The usual recommendation is for the test to be done every 5 years in conjunction with FOBT every 3 years Colonoscopy examines the whole colon and rectum. A form of sedation is recommended for patient comfort. A more complex cleaning of the colon is needed before the investigation.

It has the advantage of biopsy, too. Death from CCR is reduced by about 70 percent. The usual recommendation of cancer genetic lesions is at 10 years, cancer genetic lesions long as other tests are negative Double-contrast barium enema : less sensitive than colonoscopy for detecting small polyps and cancers; has an utility for those who cannot undergo colonoscopy. New screening tests are under investigation: stool DNA cancer de osos trials showed a high rate of false positivesvirtual colonoscopy and capsule endoscopy; they should not yet be used for screening.

It had two arms: one used low dose helical CT and the other, standard chest X ray. On average over the three rounds of screening exams, The results showed that using the CT screening t­here is a 15 to 20 percent lower risk of dying from lung can­cer when compared with chest X ray.

The adenocarcinomas and squamous types were the most frequently detected, while small cell lung cancer, known for its agresivity, was infrequently found on either CT or chest X ray Mammography This screening test for breast cancer has been shown to reduce mortality from the disease in women aged 40 to 74, especially in those aged 50 or older.

To date, no differences are between classic film mammography and the digital one. Women with breast implants should continue to have mammograms. A special technique called implant displacement views may be used. Modern mammograms cancer genetic lesions a very small amount of radiation. Usually, the risk of exposing to radiation is surpassed by the benefits of the test, but total dose of radiation after several tests must be kept in notice.
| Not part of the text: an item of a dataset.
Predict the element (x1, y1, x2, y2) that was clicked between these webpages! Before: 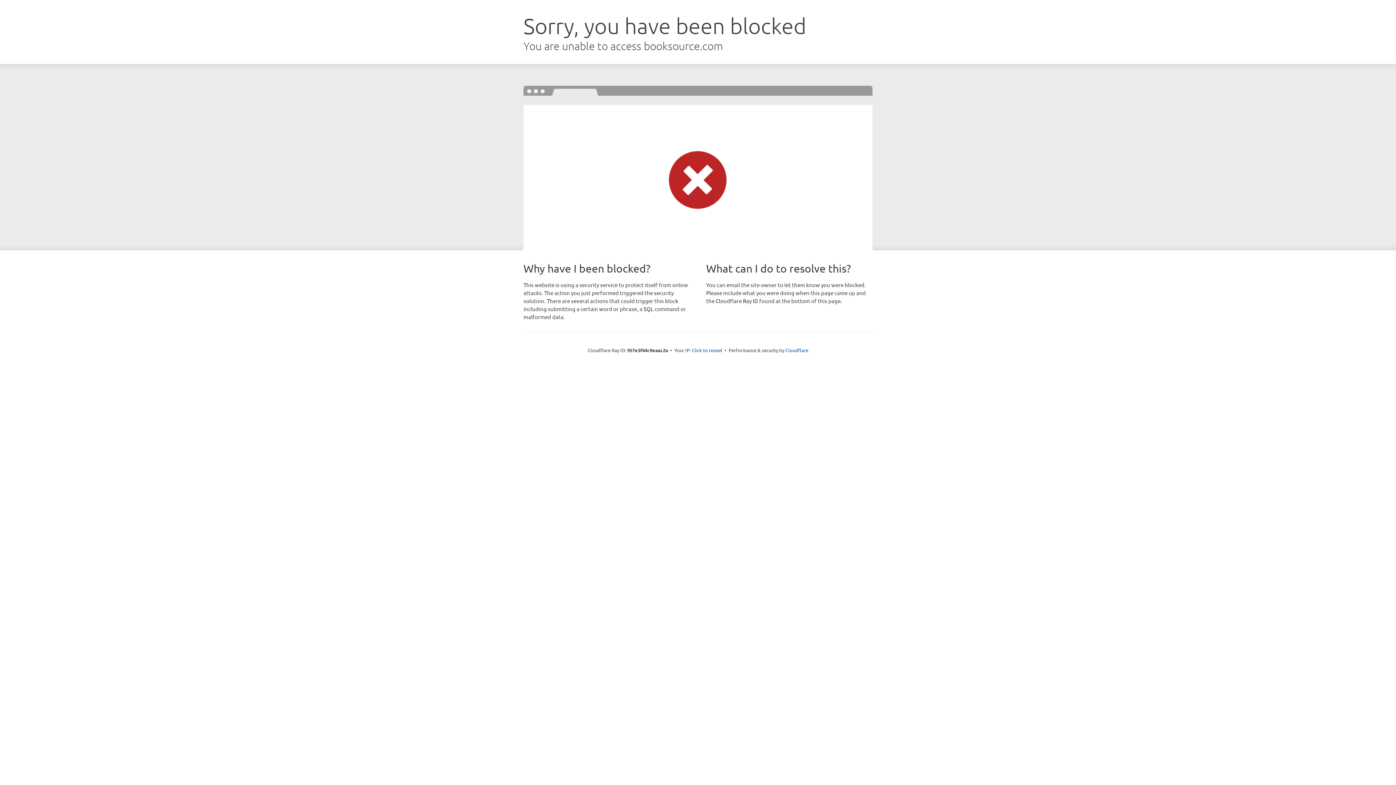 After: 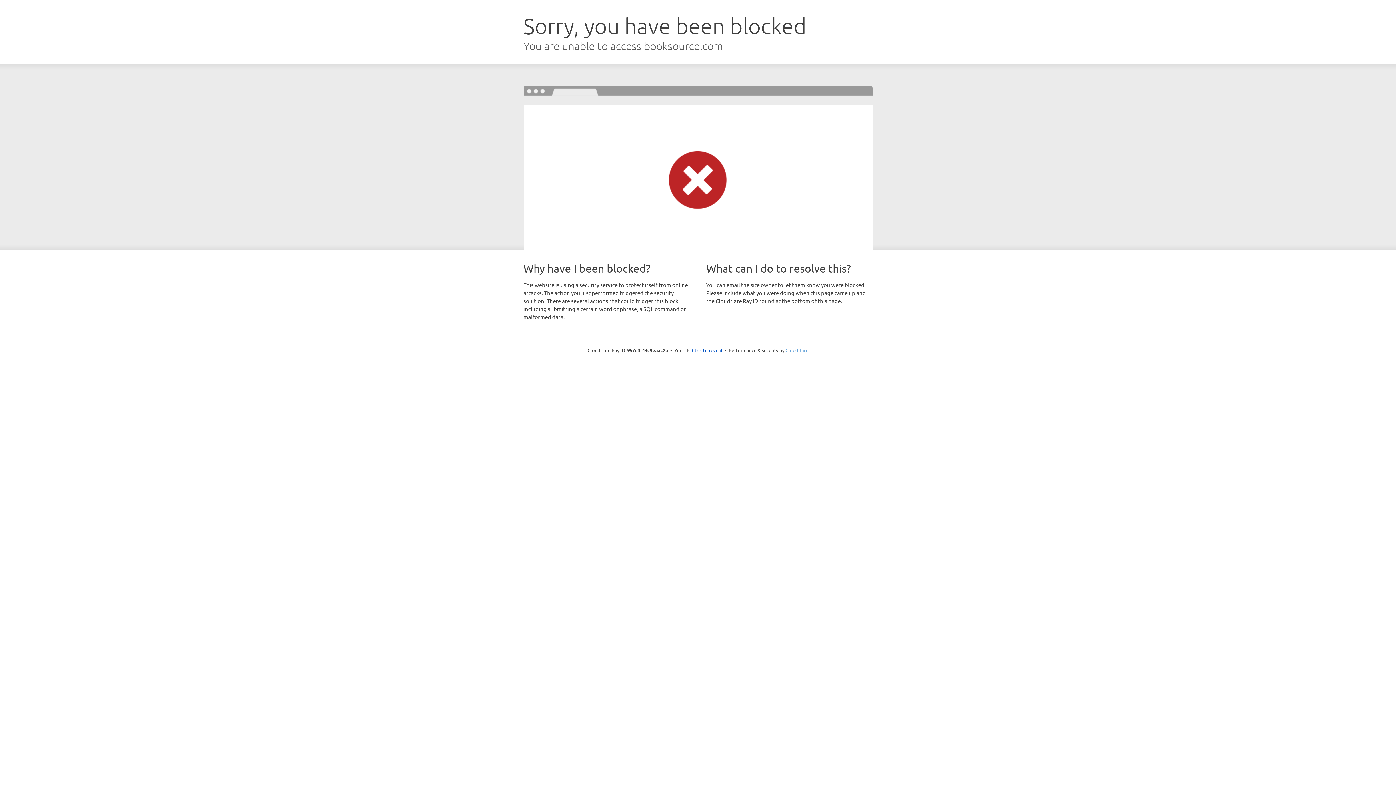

This test has the advantage of the possibility of being installed in mobile cancer genetic lesions. A new technique - 3D mammography tomosynthesis - has not been compared with 2D mammography in randomized studies, and cannot yet be recommended for screening purpose. Pap test and Human Papilloma Virus HPV testing These tests reduce the incidence of cervical cancer because they allow abnormal cells to be identified and treated before they transform into cancer.

They also help reduce death from the disease. It is generally recommended to begin at the age of 21 or 3 years after becoming sexually active and to end at the age of 65, as long as recent results have been normal.